If the fact that the Senate — in defiance of the law — has failed to pass a budget in more than 1,000 days didn’t tip you off, a new report from Secretary of the Senate Nancy Erickson confirms that the current Senate is the laziest since 1992 (h/t Paul Bedard).

The Senate spent an average of just 6.5 hours in session on the 170 days it officially met, the second-lowest since 1992. The upper chamber passed just 90 public laws and 402 measures, both the second-lowest in 20 years. They confirmed just shy of 20,000 judicial and other nominations — or 19,815, a 20-year low.

It’s not just that the Senate is lazy, though: It’s that they’re apparently strategically lazy. Productivity is significantly down from 111th Senate, which met in 2009, when Democrats controlled both the House and the Senate.

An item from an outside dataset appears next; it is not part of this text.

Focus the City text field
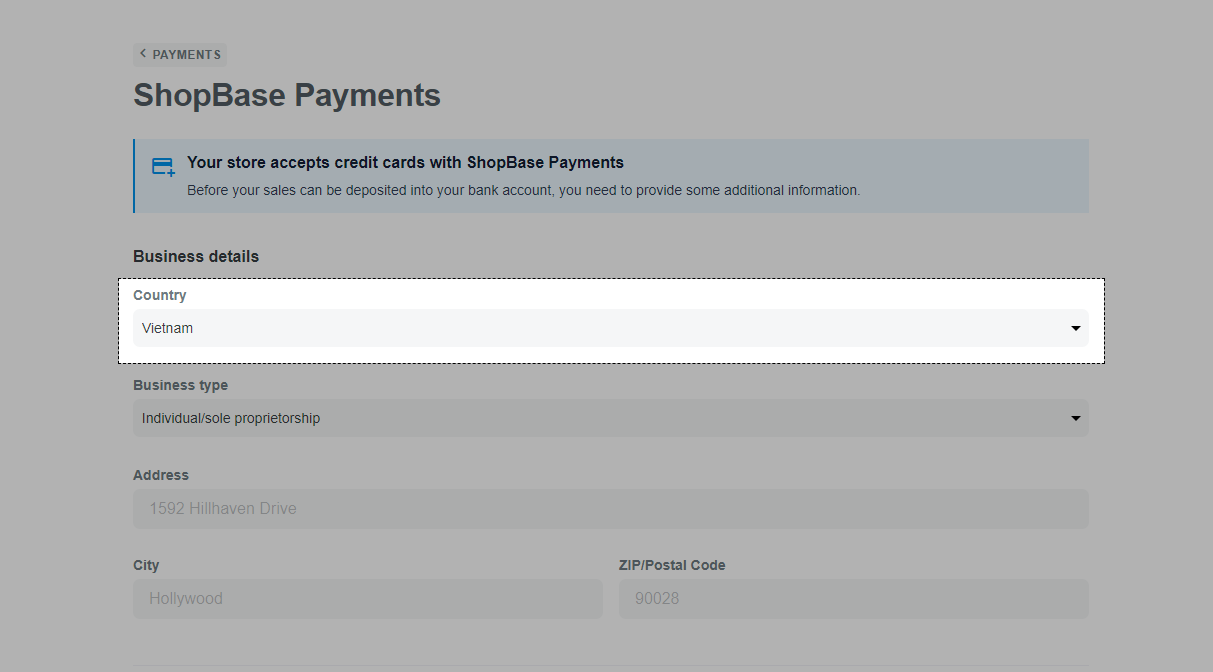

A few thoughts: While it’s shabby that the Senate hasn’t passed a budget, the generally decreased productivity might actually be a positive. That means the government is passing fewer laws, in general, and, given the countless unintended consequences of the legislation Congresses have hastily passed in the past, that just means we have fewer such unintended consequences with which to cope. Secondly, who knew 19,815 judicial and other appointments was a 20-year low? That seems to say nothing so much as it says that the bureaucracy has swelled to an insane size. Finally, though, the discrepancy between the activity of the Senate in 2009 and the activity of the Senate last year suggests, again, that the “laziness” of the Senate is strategic. Majority leader Harry Reid and the Democratic senators are intentionally not giving Republicans anything with which to work. That could be because they tried early on in the session — say during the debt ceiling debate — and found it impossible to force their proposals through or because they’ve found it’s politically more advantageous to wait to see House Republicans’ proposals and shoot them down. Either way, the lack of effort in the Senate shows bad faith and an unwillingness to engage the process that, while difficult, occasionally leads to productive outcomes. The president and Senate Dems really cannot accuse Republicans of failing to compromise on budgetary or any other matters if they refuse to give Republicans any material from which to incorporate Democratic proposals into their own. The conciliatory process cannot happen when one side will not take part.